Check out Galen’s latest work on the computational design of reversible covalent picomolar inhibitors of carboxylesterase αE7 – helping to overcome insecticide resistance! The manuscript ‘Overcoming insecticide resistance through computational inhibitor design’ is now available as a preprint on bioRxiv! In this work, done in collaboration with the London lab at the Weizmann Institute of Science, we use covalent computational design to produce nano/pico-molar boronic acid inhibitors of the carboxylesterase αE7 from the agricultural pest Lucilia cuprina, as well as a common Gly137Asp αE7 mutant that confers OP resistance.
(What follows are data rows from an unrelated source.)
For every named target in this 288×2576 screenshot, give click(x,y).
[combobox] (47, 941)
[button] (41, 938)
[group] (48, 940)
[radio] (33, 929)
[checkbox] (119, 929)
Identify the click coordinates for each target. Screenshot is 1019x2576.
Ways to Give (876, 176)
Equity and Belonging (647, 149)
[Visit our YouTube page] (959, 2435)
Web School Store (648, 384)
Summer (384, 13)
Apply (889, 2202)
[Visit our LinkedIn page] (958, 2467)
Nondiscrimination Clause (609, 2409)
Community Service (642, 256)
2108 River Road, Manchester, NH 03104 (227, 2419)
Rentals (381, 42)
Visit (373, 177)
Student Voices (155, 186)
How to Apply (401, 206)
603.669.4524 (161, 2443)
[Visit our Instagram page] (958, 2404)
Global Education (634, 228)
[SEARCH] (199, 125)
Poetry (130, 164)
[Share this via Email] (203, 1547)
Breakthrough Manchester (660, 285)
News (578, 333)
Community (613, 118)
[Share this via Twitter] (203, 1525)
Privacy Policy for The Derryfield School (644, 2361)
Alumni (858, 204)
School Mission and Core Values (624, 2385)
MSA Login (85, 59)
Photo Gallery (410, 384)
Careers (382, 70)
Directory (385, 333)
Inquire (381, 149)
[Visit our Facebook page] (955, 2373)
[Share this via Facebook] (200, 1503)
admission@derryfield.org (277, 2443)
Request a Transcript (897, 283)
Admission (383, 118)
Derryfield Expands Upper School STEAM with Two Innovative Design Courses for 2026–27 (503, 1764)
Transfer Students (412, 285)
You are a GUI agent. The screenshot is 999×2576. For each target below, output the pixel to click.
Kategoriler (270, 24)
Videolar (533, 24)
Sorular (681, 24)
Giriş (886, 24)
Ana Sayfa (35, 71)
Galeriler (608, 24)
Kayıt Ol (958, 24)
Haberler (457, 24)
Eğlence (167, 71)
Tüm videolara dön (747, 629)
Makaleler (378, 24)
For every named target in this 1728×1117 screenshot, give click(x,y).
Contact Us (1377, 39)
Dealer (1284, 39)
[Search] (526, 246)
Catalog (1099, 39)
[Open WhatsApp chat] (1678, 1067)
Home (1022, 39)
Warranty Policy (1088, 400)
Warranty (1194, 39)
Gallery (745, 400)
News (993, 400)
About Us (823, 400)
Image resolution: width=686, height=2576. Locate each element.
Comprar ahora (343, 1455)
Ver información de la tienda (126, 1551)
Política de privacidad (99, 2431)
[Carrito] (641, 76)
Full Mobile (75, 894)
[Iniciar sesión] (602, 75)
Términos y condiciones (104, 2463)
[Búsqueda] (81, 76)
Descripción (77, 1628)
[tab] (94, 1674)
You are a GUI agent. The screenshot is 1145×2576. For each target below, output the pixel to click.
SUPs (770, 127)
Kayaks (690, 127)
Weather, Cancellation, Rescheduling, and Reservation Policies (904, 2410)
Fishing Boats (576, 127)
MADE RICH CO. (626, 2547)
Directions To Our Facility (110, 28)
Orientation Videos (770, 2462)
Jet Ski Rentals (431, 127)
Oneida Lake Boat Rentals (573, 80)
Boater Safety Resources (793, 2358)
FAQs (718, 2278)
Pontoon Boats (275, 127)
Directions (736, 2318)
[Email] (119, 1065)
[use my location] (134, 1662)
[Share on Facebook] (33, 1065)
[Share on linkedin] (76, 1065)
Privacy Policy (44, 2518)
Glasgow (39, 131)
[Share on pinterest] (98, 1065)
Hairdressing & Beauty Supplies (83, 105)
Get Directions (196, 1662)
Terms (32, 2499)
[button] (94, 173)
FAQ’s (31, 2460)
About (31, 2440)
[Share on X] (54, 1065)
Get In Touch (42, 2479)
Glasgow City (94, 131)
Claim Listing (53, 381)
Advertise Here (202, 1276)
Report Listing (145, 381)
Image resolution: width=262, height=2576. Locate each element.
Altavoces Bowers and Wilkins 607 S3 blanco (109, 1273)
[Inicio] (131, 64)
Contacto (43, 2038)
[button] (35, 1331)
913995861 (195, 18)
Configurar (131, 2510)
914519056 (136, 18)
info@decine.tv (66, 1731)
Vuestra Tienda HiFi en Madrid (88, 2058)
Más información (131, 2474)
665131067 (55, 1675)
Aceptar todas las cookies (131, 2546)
These inhibitors, with no intrinsic apparent toxicity, act synergistically with the OPs diazinon and malathion to reduce the amount of OP required to kill L. cuprina by up to 16-fold, and abolish resistance. These compounds represent a solution to insecticide resistance. Shoo fly!


New Publication

Nick, Paul and Colin contributed to the recently accepted paper “The Synthesis of Certain Derivatives and Analogues of (–)- and (+)-Galanthamine and an Assessment of their Capacities to Inhibit Acetylcholine Esterase” in The Journal of Organic Chemistry. This work, done in collaboration with the Banwell group at ANU, describes the syntheses of certain di- and mono-oxygenated derivatives and analogues of the alkaloid galanthamine. In contrast to results from docking studies, we show that none of these compounds strongly bind to acetylcholine esterase.



New Publication

Congratulations to Paul, Galen and Colin for their work on the paper Total Syntheses of the Amaryllidaceae Alkaloids Zephycandidine III and Lycosinine A and Their Evaluation as Inhibitors of Acetylcholinesterase”, which was recently accepted to the European Journal of Organic Chemistry. This collaboration with the Banwell Group (ANU) describes the total synthesis of the amaryllidaceae alkaloids Zephycandidine III and Lycosinine A. Contrary to an earlier study, these compounds are shown to be poor inhibitors of acetylcholinesterase.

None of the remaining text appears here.